◆ EXTRACTED RECORDS
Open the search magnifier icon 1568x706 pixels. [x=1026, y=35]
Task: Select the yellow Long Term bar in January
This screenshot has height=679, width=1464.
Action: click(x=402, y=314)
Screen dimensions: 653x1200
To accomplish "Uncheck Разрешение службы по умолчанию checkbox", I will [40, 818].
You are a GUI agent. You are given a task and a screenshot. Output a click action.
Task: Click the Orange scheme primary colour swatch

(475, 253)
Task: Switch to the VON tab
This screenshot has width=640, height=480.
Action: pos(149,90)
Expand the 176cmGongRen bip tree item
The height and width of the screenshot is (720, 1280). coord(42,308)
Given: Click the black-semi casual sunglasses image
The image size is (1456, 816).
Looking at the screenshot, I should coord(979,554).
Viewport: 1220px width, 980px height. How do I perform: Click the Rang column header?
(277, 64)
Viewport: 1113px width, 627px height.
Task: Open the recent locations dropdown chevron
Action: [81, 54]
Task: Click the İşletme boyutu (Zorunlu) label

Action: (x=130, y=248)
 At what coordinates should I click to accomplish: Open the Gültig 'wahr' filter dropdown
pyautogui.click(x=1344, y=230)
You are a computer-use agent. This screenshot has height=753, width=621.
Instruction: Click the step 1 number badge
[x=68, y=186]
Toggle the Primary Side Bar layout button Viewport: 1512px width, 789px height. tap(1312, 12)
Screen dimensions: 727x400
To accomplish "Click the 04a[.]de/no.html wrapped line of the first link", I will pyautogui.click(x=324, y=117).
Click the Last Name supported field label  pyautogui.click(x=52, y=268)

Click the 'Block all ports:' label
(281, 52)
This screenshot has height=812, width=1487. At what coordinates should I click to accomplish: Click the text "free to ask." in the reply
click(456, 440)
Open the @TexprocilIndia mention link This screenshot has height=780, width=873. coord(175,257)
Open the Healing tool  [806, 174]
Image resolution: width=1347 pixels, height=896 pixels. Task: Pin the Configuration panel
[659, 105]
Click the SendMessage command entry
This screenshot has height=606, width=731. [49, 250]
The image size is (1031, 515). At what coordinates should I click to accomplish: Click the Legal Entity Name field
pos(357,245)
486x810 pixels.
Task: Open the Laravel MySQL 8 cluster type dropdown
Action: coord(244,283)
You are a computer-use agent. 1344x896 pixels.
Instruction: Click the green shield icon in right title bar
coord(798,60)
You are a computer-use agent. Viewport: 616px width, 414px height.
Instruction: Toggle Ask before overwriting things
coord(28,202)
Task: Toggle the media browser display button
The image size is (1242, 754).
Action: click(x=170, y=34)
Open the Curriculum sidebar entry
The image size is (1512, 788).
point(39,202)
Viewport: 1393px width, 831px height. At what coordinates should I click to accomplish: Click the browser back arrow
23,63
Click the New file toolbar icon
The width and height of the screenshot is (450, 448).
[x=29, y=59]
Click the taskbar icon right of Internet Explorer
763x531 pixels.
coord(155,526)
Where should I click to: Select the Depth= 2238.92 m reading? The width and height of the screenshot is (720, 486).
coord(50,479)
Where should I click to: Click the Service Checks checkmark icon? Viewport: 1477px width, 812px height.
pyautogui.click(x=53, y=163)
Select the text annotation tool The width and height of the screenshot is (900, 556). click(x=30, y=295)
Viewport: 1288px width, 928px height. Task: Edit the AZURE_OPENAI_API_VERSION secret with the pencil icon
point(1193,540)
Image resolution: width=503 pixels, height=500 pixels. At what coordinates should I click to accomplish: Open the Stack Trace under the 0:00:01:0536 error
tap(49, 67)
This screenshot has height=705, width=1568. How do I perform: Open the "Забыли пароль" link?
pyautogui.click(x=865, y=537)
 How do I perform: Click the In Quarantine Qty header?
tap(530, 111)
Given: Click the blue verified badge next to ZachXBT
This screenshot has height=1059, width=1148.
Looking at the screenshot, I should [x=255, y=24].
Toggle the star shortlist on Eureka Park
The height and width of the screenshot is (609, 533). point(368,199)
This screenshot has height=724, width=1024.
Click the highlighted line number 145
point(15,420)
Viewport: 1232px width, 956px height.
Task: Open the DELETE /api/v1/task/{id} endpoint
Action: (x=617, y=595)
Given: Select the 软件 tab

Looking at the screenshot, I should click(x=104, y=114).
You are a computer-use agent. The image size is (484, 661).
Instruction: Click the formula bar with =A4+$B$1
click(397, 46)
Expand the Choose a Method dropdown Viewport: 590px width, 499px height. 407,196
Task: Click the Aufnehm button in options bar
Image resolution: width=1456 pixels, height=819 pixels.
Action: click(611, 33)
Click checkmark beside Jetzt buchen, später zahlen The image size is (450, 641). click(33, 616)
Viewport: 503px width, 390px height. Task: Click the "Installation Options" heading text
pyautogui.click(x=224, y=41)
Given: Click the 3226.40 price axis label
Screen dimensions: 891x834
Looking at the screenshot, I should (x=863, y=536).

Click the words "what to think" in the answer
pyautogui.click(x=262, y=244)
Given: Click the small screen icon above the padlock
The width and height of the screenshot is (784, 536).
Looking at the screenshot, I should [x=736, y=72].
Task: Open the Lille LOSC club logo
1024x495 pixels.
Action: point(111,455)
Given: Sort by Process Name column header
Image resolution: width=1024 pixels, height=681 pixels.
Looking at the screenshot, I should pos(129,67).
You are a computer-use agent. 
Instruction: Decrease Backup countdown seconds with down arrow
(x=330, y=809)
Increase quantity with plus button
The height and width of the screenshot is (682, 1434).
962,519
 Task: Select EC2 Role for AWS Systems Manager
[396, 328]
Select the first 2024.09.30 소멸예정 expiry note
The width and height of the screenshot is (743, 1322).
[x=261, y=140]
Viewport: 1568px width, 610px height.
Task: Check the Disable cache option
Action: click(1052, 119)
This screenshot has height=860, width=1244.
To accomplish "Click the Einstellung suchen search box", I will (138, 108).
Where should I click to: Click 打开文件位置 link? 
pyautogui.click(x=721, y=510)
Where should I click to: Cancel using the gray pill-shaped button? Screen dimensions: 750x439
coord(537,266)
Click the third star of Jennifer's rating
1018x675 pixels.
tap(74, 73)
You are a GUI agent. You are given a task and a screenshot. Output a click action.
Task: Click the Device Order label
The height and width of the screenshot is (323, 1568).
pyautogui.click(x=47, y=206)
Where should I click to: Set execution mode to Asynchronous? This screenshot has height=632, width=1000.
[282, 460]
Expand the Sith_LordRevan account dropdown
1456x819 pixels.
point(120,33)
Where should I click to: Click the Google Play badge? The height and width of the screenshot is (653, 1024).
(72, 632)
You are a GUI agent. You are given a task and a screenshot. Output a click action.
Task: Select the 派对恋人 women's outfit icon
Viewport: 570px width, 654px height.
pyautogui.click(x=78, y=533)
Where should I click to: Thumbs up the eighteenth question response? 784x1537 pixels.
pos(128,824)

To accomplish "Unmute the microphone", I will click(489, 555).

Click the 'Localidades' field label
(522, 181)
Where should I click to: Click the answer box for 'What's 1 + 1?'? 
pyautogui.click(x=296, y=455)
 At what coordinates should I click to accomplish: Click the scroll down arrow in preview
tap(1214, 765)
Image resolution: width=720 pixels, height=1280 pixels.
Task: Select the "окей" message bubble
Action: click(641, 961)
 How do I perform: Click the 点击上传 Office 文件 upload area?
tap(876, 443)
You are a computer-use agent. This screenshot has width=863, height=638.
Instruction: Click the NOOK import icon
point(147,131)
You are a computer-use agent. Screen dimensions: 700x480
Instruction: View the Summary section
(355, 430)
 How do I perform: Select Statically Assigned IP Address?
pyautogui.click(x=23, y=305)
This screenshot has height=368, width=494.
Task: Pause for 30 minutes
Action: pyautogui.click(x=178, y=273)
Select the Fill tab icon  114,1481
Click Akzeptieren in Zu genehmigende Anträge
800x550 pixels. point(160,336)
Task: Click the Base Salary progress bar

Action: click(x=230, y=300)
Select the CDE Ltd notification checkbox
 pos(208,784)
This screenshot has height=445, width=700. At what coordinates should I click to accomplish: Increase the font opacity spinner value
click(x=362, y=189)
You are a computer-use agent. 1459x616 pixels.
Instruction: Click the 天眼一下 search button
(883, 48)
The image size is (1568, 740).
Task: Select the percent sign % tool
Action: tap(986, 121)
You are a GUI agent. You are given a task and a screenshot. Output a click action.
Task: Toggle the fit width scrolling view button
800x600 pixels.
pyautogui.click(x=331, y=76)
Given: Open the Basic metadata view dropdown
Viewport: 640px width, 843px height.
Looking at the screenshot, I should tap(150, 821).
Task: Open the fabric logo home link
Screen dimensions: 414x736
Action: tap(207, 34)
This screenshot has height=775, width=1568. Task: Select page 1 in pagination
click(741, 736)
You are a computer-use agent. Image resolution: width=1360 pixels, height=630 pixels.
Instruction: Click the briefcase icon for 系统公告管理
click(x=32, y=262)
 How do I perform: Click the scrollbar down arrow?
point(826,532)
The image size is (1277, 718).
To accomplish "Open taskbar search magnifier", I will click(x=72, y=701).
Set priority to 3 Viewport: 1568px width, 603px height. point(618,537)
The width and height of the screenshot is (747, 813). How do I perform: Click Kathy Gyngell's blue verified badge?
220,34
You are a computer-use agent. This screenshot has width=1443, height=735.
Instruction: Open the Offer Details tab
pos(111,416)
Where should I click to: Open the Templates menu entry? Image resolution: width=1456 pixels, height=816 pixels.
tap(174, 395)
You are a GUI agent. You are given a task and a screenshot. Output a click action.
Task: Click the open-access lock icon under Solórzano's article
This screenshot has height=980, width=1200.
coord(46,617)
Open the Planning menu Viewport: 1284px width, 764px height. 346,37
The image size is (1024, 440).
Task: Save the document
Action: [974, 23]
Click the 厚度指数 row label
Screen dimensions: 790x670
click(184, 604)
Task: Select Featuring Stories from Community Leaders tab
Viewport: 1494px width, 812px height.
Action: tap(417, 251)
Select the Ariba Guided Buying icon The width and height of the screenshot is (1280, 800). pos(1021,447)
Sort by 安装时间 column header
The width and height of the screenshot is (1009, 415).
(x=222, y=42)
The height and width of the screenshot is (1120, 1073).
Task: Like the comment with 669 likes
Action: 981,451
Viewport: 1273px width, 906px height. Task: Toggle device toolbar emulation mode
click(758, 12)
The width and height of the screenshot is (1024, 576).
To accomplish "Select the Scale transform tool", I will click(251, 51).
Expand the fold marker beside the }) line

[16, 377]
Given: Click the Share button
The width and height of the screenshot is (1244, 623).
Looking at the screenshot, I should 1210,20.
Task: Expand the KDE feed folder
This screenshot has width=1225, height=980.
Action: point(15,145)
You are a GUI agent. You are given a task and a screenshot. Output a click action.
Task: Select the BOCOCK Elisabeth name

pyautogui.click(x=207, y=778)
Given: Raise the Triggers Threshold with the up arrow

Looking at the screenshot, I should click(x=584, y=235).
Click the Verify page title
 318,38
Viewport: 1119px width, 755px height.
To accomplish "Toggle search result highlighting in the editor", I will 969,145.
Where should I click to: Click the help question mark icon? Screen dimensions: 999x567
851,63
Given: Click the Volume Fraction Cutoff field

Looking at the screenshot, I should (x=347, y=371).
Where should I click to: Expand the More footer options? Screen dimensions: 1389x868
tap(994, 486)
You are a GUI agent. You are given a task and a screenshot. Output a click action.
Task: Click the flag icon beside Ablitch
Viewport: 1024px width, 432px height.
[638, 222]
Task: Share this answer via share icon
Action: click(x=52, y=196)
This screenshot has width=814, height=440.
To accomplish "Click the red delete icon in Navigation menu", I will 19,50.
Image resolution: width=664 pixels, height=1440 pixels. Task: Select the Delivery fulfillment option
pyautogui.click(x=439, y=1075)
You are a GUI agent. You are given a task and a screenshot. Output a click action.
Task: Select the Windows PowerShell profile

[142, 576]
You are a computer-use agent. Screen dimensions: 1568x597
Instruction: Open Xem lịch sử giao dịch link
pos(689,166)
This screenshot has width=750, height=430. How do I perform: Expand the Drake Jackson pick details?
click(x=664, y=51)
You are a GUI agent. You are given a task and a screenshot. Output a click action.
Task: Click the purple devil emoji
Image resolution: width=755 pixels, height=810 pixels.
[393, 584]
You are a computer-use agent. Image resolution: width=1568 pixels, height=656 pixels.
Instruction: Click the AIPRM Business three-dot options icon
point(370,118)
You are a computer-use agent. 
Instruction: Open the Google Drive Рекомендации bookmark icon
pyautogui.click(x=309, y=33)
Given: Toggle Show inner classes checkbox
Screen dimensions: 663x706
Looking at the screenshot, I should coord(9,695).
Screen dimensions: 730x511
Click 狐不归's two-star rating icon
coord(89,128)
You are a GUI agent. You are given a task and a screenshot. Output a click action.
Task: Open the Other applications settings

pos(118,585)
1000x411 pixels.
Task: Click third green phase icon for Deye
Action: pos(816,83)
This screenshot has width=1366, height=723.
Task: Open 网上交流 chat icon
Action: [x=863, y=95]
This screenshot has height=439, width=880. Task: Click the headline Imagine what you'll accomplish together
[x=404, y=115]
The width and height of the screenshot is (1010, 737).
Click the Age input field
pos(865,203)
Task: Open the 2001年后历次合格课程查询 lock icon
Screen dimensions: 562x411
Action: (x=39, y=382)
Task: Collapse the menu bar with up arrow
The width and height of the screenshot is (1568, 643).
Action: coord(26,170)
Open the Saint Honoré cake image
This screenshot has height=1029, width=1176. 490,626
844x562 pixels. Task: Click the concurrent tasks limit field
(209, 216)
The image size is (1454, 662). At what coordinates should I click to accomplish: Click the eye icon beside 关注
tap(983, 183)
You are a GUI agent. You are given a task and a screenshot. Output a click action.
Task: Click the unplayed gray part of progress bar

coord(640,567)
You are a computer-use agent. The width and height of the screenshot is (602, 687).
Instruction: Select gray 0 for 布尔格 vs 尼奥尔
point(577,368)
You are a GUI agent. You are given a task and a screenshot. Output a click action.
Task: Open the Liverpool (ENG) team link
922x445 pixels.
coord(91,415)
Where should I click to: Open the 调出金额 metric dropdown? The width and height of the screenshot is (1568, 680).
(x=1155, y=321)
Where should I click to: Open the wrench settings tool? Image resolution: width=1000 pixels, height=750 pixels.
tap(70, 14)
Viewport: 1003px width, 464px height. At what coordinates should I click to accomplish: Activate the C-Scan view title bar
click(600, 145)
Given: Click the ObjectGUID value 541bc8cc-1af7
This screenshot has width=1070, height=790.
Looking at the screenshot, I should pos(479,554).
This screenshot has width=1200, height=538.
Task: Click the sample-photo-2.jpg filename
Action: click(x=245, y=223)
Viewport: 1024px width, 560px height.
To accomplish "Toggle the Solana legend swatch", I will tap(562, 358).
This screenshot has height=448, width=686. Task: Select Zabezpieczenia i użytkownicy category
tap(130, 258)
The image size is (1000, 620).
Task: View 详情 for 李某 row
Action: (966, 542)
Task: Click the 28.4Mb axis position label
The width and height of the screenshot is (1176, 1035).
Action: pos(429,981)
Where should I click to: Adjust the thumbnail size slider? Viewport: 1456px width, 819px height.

◆ WORK ORDER
The answer consists of every line above in which the word "Sort" occurs.

◆ EXERCISE OUTPUT
Given: Sort by Process Name column header
Sort by 安装时间 column header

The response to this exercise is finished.